エレベーターを降りた俺は、玄関の隅にいるローザを見つけて話しかけた。
「遅くなって悪い!」
「遅いわよ!いつまで待たせる気かしら」
「しょうがないだろ、今の歳だとこれでも精一杯だ」
「まぁいいわ、まずは空間遮断の魔法を掛けるわね」
ローザが詠唱すると、俺とローザを中心に魔法陣が浮かび上がる。
「これで良し!じゃあ話そうか」
「なんで魔法が使えるんだよ!ここはアースロットじゃないだろ」
「え?こっちに来てもアースロットで使えた魔法は使えるわよ。龍之介は使えないの?」
「俺は使えないらしい、試してはいないけど。それにこっちに戻ってきたのは今日なんだ、まだ何も試して無いよ」
「そうなのね」
アフロディーテからはこちらに持っていけないって言われたはずだが、なぜローザは魔法を持ってこられたんだ。
俺とローザでは何かが違うのか、それともアフロディーテは何かを隠していたのか。
何か釈然としないが、いくら考えても答えは出ないだろう。俺は一旦考えることを止めた。

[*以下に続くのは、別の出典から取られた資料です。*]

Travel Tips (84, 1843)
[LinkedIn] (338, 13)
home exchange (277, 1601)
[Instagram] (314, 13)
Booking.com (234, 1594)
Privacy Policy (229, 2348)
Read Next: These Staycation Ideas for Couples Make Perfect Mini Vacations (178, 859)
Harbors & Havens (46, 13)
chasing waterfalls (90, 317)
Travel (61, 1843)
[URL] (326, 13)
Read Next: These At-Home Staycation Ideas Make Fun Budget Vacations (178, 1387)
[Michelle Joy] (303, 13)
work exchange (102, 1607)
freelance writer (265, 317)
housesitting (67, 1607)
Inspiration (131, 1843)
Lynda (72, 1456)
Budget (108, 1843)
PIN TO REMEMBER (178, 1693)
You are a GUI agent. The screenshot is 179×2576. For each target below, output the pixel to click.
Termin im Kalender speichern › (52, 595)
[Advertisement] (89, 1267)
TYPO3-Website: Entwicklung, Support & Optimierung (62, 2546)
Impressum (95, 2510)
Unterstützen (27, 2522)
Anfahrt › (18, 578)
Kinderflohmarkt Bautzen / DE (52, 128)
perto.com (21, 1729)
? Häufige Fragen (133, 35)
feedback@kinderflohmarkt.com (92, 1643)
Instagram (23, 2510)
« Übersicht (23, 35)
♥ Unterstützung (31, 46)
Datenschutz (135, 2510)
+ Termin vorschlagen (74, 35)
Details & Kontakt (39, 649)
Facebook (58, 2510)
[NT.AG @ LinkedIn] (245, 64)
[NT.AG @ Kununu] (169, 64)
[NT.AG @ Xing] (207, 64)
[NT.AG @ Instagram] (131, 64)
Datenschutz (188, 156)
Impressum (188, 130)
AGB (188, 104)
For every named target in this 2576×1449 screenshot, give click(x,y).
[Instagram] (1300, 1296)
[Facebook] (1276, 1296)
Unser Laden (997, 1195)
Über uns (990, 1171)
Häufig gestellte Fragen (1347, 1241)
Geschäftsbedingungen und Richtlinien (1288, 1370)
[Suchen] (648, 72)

「魔法が使えることは分かった。その事についてはまた後で聞こう。それでローザは魔王を倒した後、どうなったんだ?」
「魔王を倒した後、突然龍之介が光に包まれていったのは覚えているでしょ? だから私は龍之介が消えないように抱きしめたんだけど、気が付いたら白い空間に転移してた」
俺の時と同じか。ローザは話を続ける。
「しばらく白い空間を探索していたら突然アフロディーテっていう女神が現れて、龍之介が元の世界に帰るって言われたの。同じ場所に連れていくことも出来るけどあなたはどうしたいって聞かれたから、私はそこに連れて行ってってお願いしたのよ」
「お前は魔王を倒したら、その報奨金で一生遊んで暮らしたいって言っていただろう?なんでこっちに来たんだよ」
「それは・・・龍之介がいない世界にいてもつまらないじゃない。私は龍之介と一生遊んで暮らしたいって思っていたんだもん」
暗闇で表情は見えなかったが、若干顔が赤くなっているようにみえた。
ここで正直に話すが、男女で5年旅をしていると色々とある、そう色々だ。
とにかく俺とローザはそういう関係だったってことだ。
他にいたメンバーとはそういったことは無かったのかって?
俺の場合は無かったな、というかローザの束縛が激しいこともあって、そんなことをする隙もなかったというのが真相だが。
ともあれ、ローザがこちらに来てくれたのは俺にとっては幸運だ。しかもこの時期に最高の相棒がいてくれる。
おっと、ローザの話は終わっていなかったようだ。そういえばアースロットでも一度話し始めると止まらない奴だった・・・
引き続き俺はローザの話を聞くことにした。